KUCHING, Feb 24 — When outgoing Sarawak chief minister Tun Abdul Taib Mahmud named close confidante and former brother-in-law Tan Sri Adenan Satem as his successor, sceptics were quick to believe that he would be a puppet and subservient to his powerful predecessor.
One year and numerous decisions later, some critics are beginning to change their view.
“I thought Adenan would bow to the demands of the politically powerful Taib, and I thought that it would be the end of Adenan if he dared to go against Taib,” said soil scientist and environmentalist Patrick Sibat, who has since reconsidered.

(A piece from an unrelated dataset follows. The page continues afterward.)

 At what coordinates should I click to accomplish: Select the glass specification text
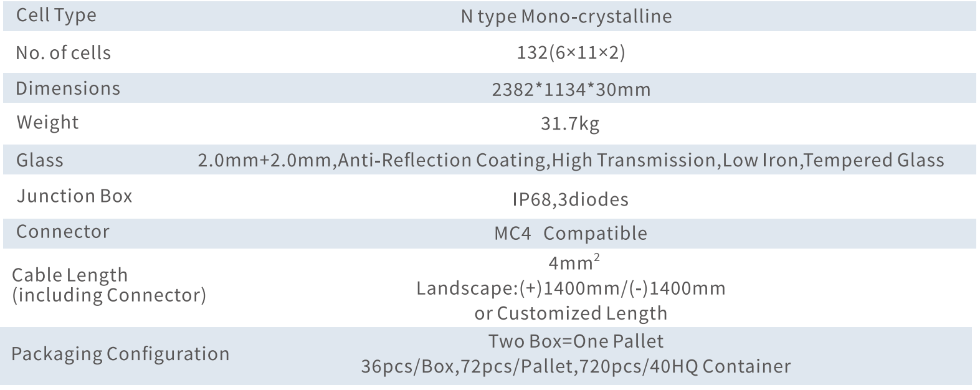(571, 161)
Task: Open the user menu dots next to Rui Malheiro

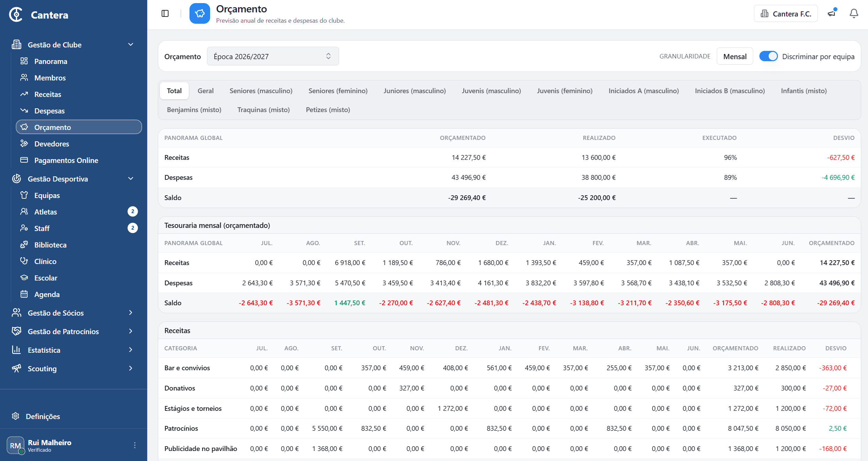Action: (135, 445)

Taib, now Sarawak’s governor, never explained the rationale for picking Adenan over the favourite party Pesaka Bumiputra Bersatu (PBB) deputy president Datuk Amar Abang Johari Abang Openg, only saying that Adenan had a vast experience in politics since 1979.
Days before he was sworn-in as chief minister on February 28 last year, Adenan had told reporters he would be the chief minister for all Sarawakians, protect the state’s rights, ensure Sarawak’s position in Malaysia, would be constitutionally right and continue Taib’s protective policy of keeping Umno out of Sarawak.
He has done what no previous chief minister had done before, dramatically changing the political landscape of Sarawak in such a short time, with his pragmatic policies that have won the support of Sarawakians, the opposition as well as the federal leaders, including Deputy Prime Minister Tan Sri Muhyiddin Yassin.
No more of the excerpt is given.